Texto de Lisandro Duque Naranjo
Fue una mujer la que, a comienzos de este siglo, en los Olímpicos de Sídney, por primera vez en la historia de Colombia se alzó con una medalla de oro: María Isabel Urrutia, en un deporte prejuiciosamente masculino: las pesas. Y ya por ahí, venciendo el tabú, se fueron desplegando las mujeres en todos los deportes: Mariana Pajón, Catherine Ibargüen, Leidy Solís, Jackeline Rentería, Ubaldina Valoyes, Yuri Alvear, Íngrit Valencia, Mábel Mosquera, Sandra Lorena Arenas y María Luisa Calle. La pionera en estas victorias, en el siglo XX, en Barcelona 92, fue la atleta Ximena Restrepo, cuando se ganó un bronce en los 400 metros. En Atlanta 96 pasamos en blanco, pero desde Sídney 2000, alumbrando el milenio, cuando Urrutia pareció elevarse como una pluma izada por la enorme pesa, no pasó ninguna convocatoria olímpica sin que nuestras mujeres fueran, recogieran su medalla y regresaran laureadas: Atenas 2004, Pekín 2008, Londres 2012, Río 2016 y Tokio 2020. Todas estas heroínas cumplieron sus hazañas en deportes individuales: pesas, boxeo, judo, lucha, salto triple, atletismo y ciclismo. No es casual que sean jóvenes afrocolombianas las que hayan subido al podio en deportes de contacto corporal fuerte. La biografía de cada deportista tiene mucho que ver —casi todo— con la disciplina estética que depuran y perfeccionan al abrazar el ideal olímpico. ¿Habrá, acaso, un espectáculo de músculos y reflejos más sublime que el judo o la lucha, cuando dos humanos anudan sus cuerpos en un ring? Hay algo más que fair play en esos deportes y es el retorno a una naturaleza que se estiliza, civiliza y juega limpio con el contrincante. ¿Y qué tal las zancadas de Ibargüen, que parecía levitar, como un guepardo o un ciervo, en una longitud de 15 metros? ¿Y la elegancia para caer, levantando tierra con sus talones, y luego ponerse de pie para alzar las manos victoriosamente? Son segundos apenas que parecen eternidades brevísimas.
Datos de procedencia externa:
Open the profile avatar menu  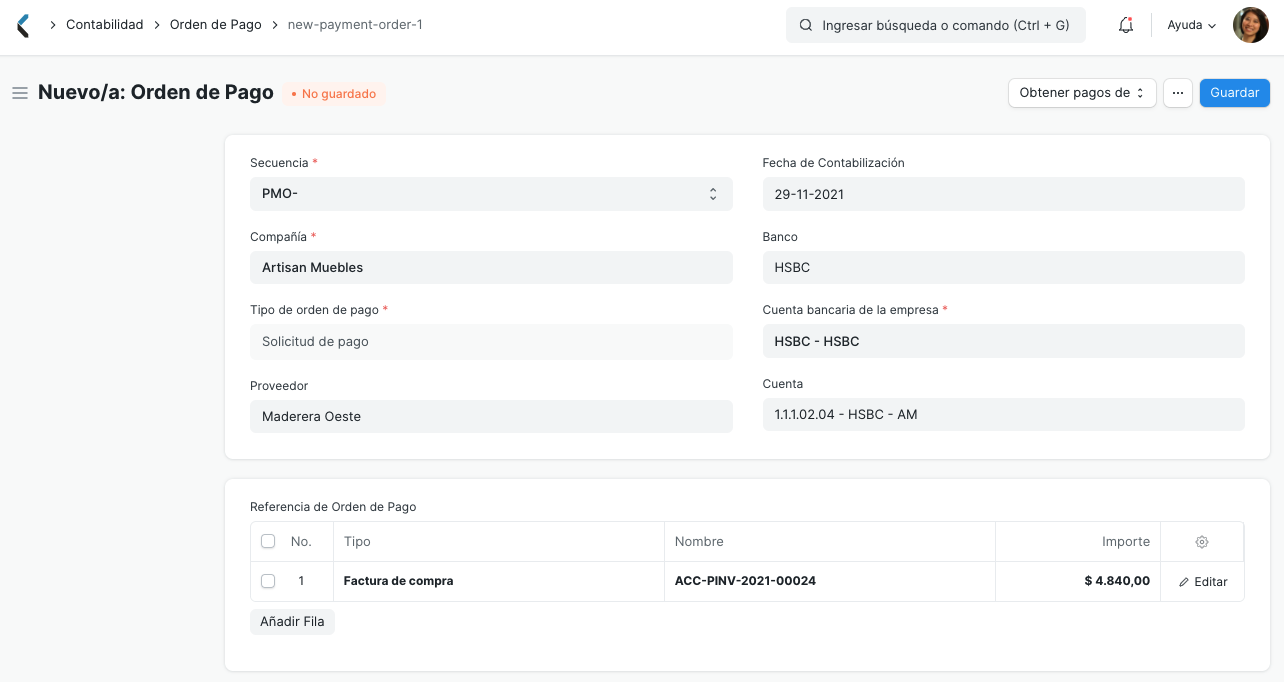[x=1250, y=24]
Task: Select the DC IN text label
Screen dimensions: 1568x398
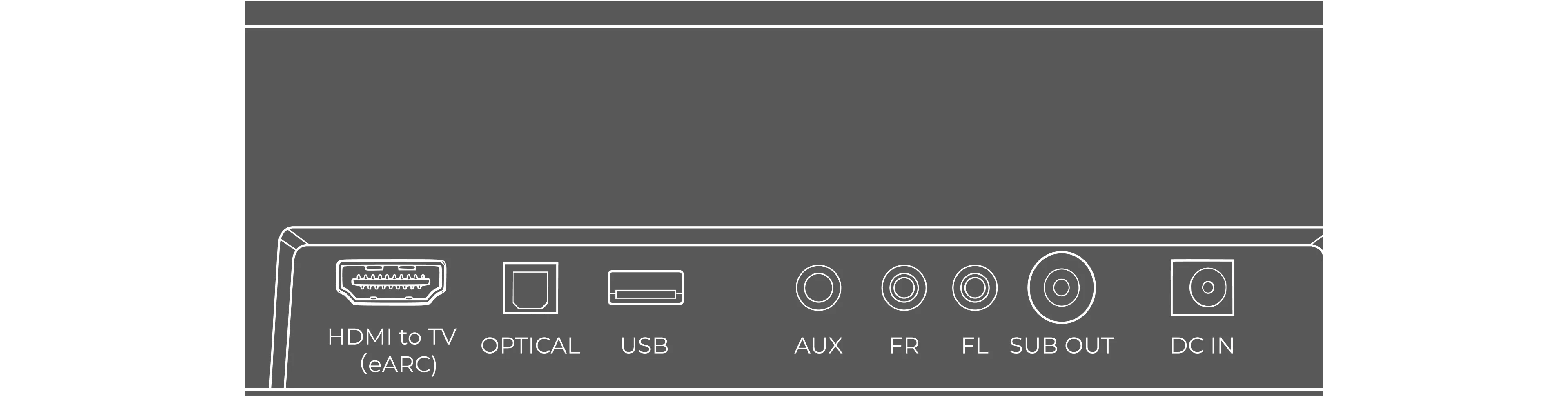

Ahora el turno es para las futbolistas de la sub-17. Cruzo los dedos y me como las uñas para que ayer hayan ganado. Pero aunque no, caso en el que se traerán la de plata para la casa, ya es bastante. Este es de los episodios en que la globalización congratula: ofrecieron un espectáculo frente al equipo de las españolas, en la India, un país que hasta hace poco ostentó el ingrato título de los que mayor número de feminicidios cometen en el mundo. Un país en el que la mujer viene logrando grandes proezas —en el deporte, el arte, la academia y la informática—, a pesar del despotismo patriarcal. El partido de ayer, protagonizado por muchachas posadolescentes —las nuestras y las ibéricas—, marca un hito en la historia de la India, de Colombia, de España y del mundo, e influirá con creces en la derogación de los prejuicios misóginos universales.
Por ejemplo, aquí en Colombia, los directivos del fútbol —ya mandados a recoger— vienen siendo displicentes y machistas con el fútbol femenino desde hace rato, pero estas jóvenes de nuestra selección los dejaron estupefactos. Y es que, además, esta selección sub-17, popular hasta las cachas y cualificando el deporte colombiano, llegó a la final —eso ya es un gran comienzo— en una disciplina colectiva, modalidad en la que menos lauros ha conquistado Colombia en su historia deportiva. Algo debe estar cambiando en este país.